§ **Task brief**
Within the listing, each line that has the string "computer" should be copied.

§ **Source information**

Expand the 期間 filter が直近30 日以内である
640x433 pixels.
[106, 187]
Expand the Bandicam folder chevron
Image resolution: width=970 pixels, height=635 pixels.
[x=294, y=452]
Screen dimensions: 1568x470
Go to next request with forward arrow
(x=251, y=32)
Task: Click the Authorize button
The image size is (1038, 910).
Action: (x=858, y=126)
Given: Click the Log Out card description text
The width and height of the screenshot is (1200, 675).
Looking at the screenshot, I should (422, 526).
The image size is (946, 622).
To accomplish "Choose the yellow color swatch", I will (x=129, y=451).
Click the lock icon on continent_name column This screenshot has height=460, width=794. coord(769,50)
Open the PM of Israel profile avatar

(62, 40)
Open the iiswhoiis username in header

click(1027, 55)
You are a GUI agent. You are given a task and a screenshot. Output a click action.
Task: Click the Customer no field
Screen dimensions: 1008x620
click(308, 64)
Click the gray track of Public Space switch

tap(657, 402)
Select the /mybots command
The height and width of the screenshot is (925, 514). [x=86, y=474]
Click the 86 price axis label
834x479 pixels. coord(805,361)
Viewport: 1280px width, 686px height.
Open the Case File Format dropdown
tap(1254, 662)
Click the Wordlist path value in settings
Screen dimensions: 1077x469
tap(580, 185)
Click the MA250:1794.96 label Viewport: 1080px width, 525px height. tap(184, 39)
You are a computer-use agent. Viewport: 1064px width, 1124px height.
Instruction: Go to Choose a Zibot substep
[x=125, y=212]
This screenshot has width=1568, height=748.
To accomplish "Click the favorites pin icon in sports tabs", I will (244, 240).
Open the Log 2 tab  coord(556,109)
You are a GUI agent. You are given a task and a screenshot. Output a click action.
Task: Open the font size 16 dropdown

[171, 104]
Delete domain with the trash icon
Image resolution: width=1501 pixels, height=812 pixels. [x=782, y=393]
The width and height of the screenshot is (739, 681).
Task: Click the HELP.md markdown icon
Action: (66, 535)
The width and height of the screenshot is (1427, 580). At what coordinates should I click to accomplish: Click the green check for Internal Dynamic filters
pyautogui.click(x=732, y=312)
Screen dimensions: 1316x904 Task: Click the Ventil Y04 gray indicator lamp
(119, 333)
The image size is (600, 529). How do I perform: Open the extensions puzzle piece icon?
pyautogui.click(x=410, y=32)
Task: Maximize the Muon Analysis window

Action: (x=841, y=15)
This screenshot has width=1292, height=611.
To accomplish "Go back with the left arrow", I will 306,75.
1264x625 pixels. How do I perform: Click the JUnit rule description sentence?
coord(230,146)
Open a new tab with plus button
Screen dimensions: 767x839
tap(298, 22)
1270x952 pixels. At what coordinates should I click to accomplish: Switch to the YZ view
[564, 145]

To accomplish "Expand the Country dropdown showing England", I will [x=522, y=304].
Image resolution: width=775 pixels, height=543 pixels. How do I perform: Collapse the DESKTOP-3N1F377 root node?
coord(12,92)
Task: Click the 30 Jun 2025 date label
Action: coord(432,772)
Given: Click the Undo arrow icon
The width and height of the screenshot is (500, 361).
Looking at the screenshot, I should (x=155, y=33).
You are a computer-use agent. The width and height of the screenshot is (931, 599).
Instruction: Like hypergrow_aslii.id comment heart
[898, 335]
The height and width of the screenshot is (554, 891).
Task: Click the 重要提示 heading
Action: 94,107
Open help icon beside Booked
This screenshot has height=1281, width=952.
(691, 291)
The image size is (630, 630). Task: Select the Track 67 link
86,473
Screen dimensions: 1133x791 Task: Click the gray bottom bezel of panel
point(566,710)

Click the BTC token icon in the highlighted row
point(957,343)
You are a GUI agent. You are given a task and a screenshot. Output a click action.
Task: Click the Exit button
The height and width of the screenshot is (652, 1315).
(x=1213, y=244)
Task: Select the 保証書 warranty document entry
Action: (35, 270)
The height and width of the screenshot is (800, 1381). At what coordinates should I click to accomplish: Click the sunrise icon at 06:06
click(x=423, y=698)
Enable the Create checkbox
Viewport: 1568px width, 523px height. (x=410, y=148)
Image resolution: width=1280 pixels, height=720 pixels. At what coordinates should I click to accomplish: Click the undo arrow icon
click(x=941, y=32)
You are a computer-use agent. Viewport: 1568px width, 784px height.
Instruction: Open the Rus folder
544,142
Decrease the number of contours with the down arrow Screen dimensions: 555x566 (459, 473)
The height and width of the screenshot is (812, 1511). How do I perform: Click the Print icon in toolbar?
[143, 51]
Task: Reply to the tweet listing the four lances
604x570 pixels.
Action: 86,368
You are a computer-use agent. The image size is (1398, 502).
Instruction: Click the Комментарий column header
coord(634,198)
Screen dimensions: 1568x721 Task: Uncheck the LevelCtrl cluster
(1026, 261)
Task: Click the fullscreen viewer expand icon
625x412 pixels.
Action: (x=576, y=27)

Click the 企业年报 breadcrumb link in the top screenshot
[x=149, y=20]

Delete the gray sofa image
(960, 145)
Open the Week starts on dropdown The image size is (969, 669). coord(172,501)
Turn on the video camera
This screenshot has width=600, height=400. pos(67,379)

§ **Completed exercise**
You are a computer-use agent. Viewport: 1064px width, 1124px height.
You are a computer-use agent. The width and height of the screenshot is (931, 599).
You are a computer-use agent. Viewport: 1568px width, 784px height.
You are a computer-use agent. The image size is (1398, 502).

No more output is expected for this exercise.